Problem requirements:
Please edit the rows starting at the line containing "The image size is (1080, 624)." and ending at the line containing "Looking at the screenshot, I should coord(61,756).", replacing "Retweets" with "Reposts" and keeping everything else the same. Return only those rows, without the pictures.

Material for this task:
__________________________________________________
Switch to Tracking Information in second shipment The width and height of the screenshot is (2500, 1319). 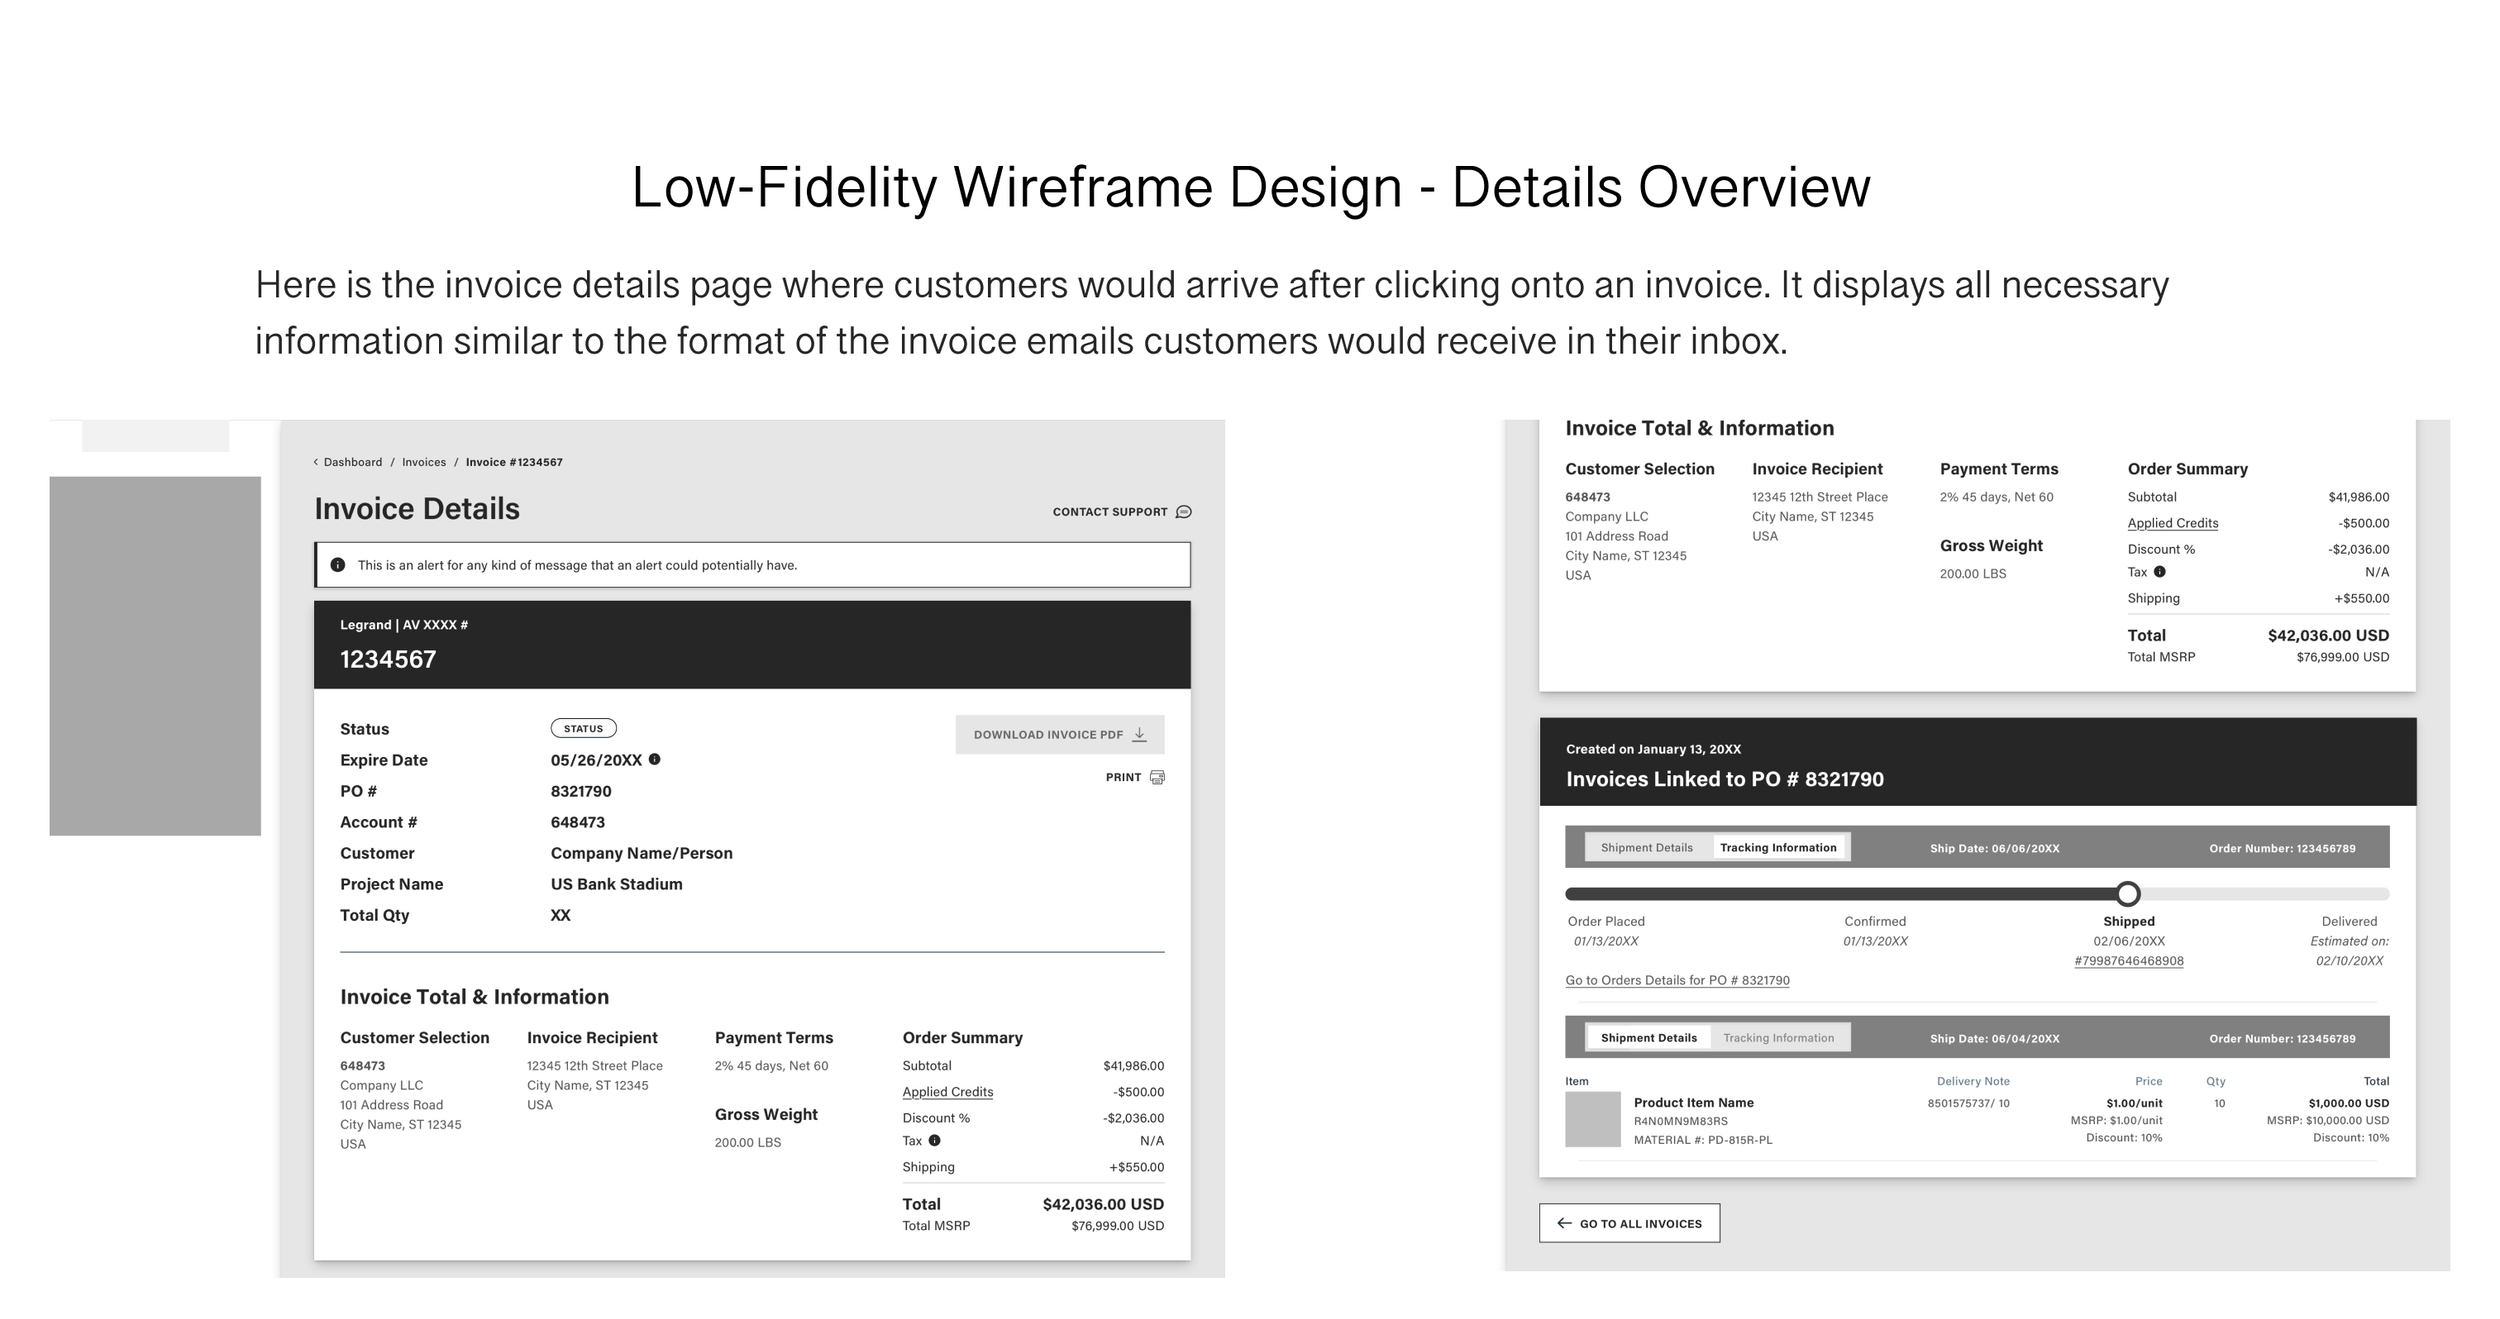1778,1038
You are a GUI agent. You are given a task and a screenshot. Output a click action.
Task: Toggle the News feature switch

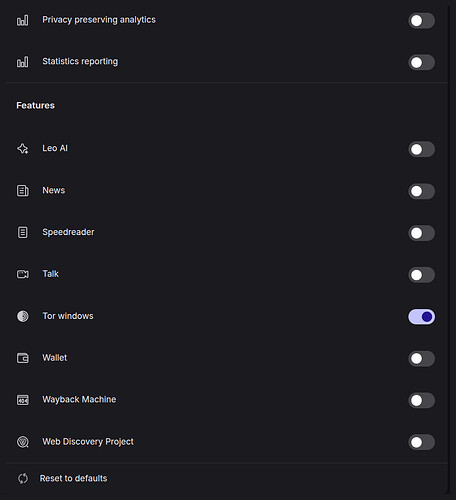[421, 191]
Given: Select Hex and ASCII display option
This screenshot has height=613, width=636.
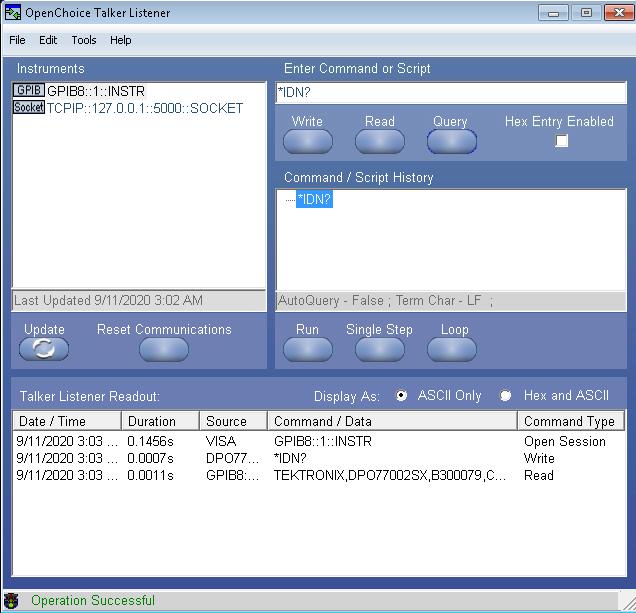Looking at the screenshot, I should coord(506,396).
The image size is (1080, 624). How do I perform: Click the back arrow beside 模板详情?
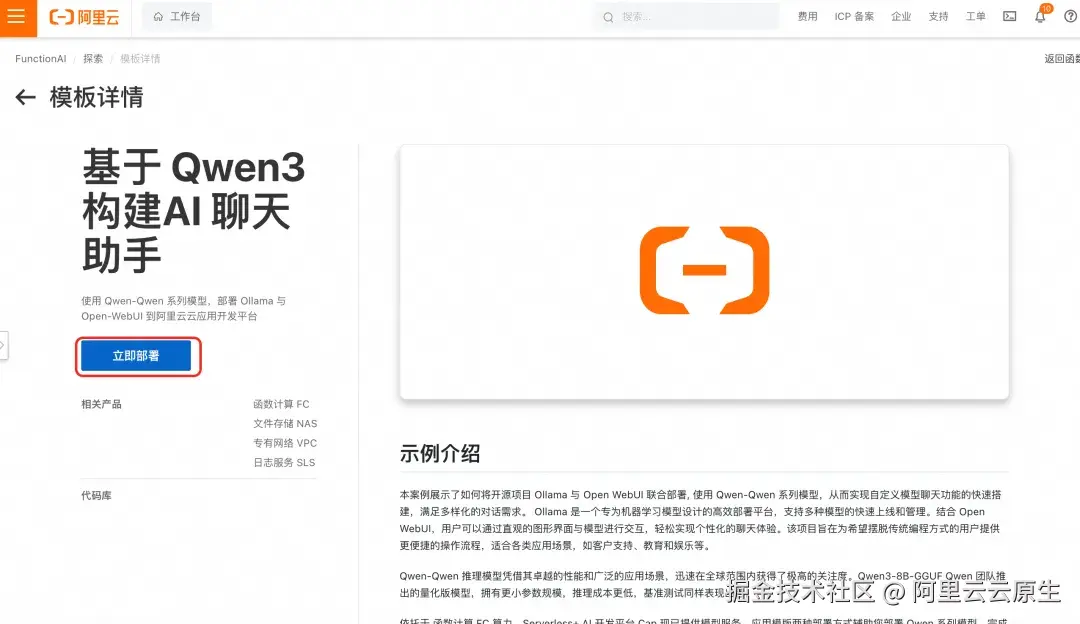click(x=25, y=98)
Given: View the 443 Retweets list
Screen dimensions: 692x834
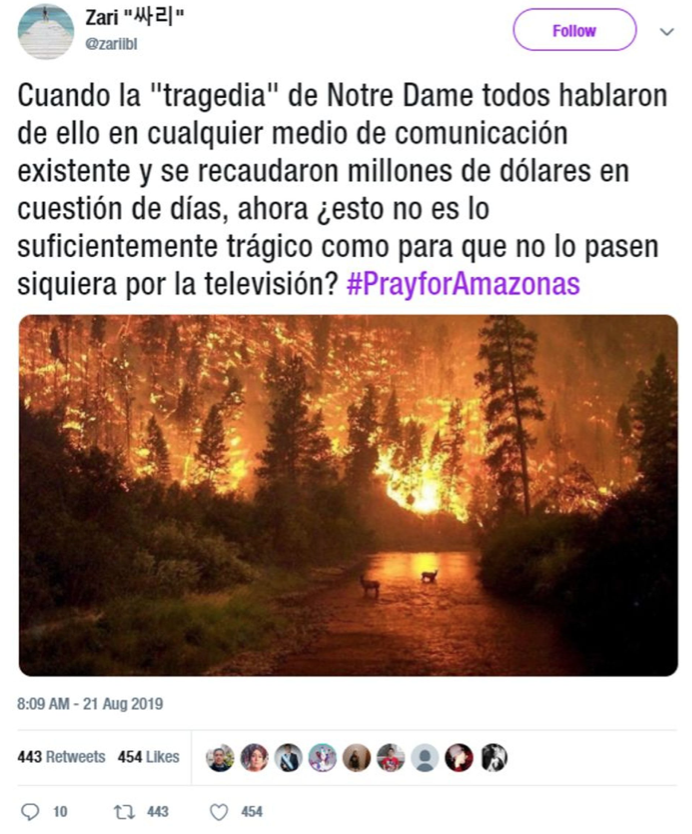Looking at the screenshot, I should coord(61,756).
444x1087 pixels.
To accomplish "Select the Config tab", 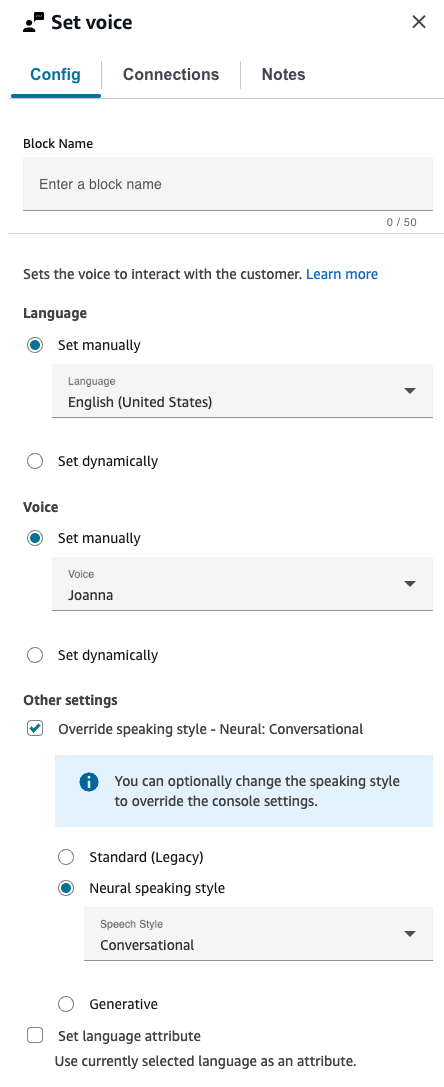I will tap(56, 75).
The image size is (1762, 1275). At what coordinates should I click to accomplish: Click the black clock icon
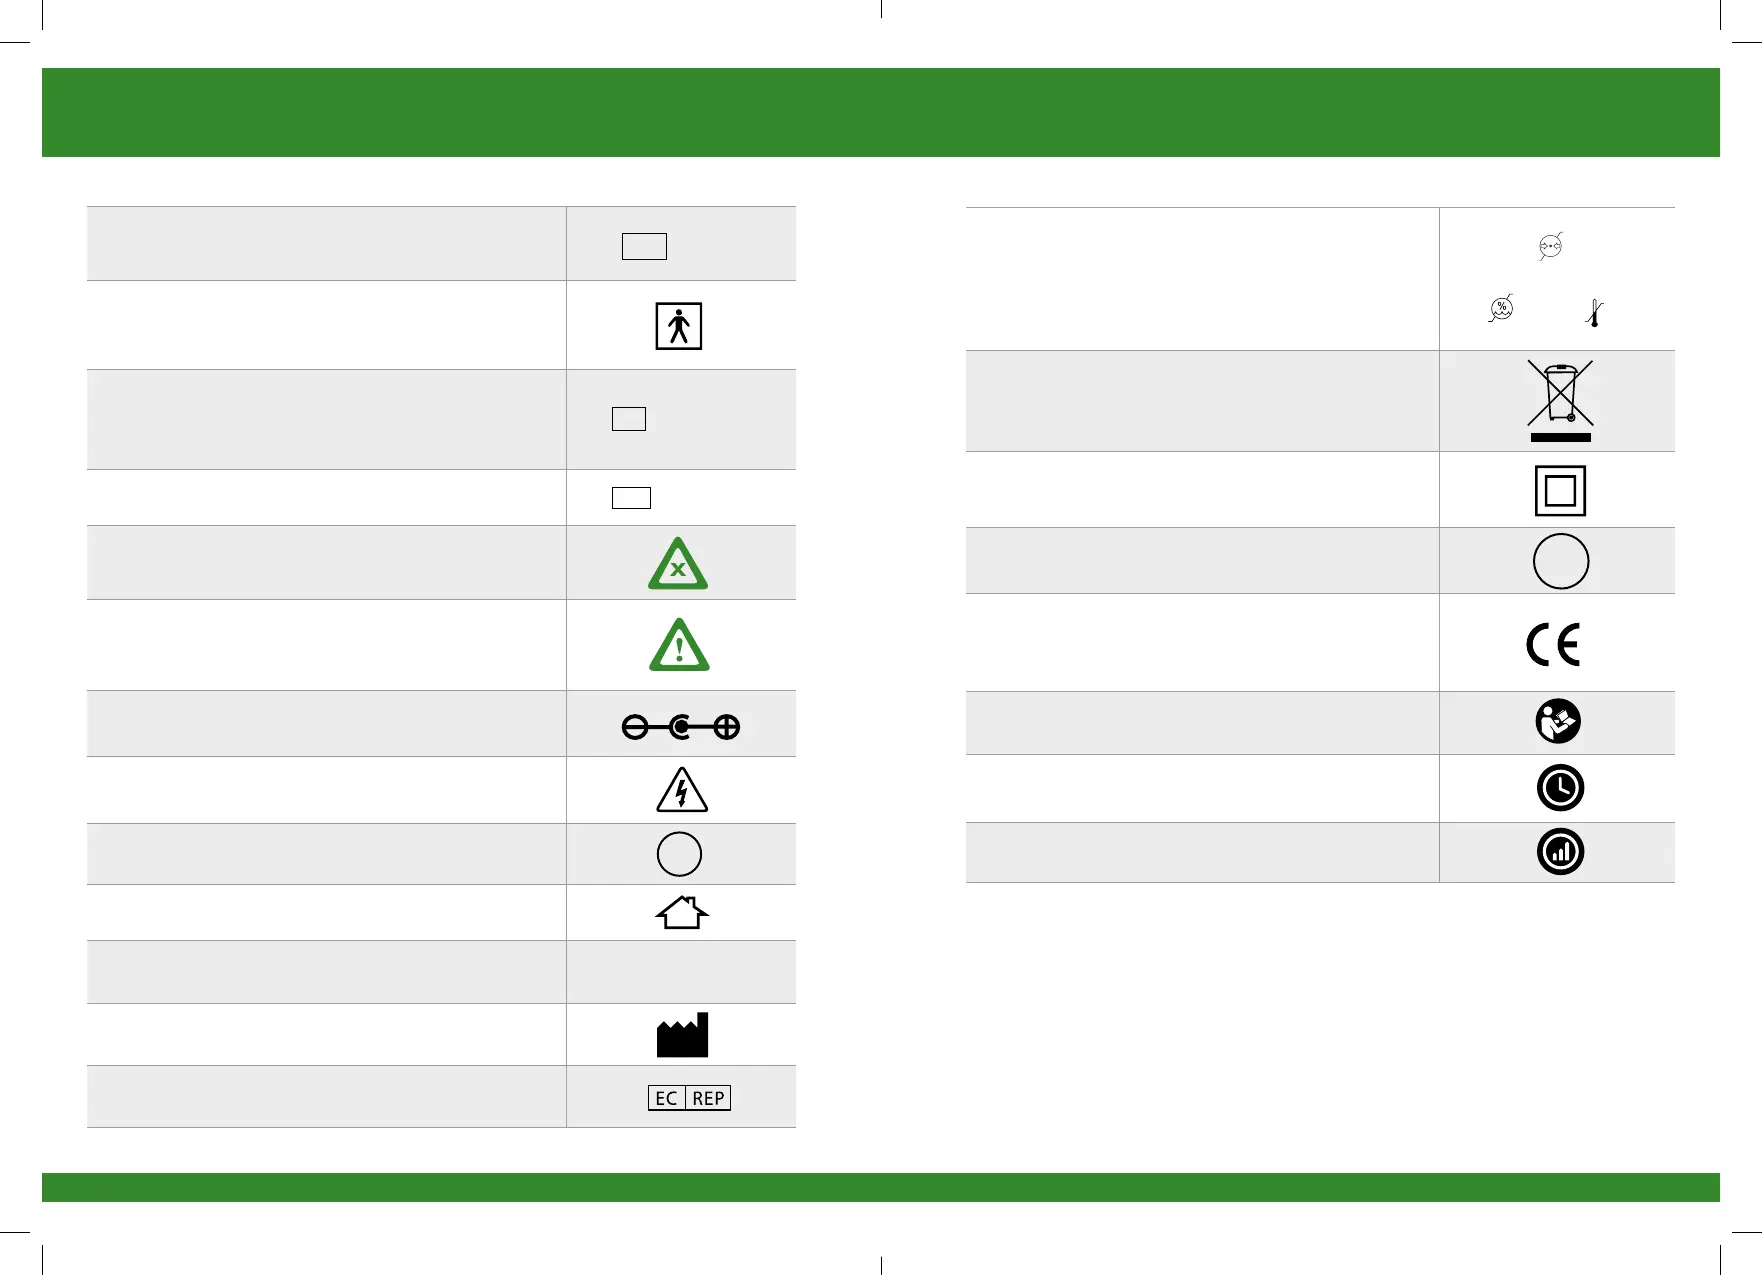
__________________________________________________
Worked answer:
The image size is (1080, 624). How do I perform: Click the back arrow beside 模板详情?
click(x=25, y=98)
Given: View the 443 Reposts list
Screen dimensions: 692x834
Looking at the screenshot, I should coord(61,756).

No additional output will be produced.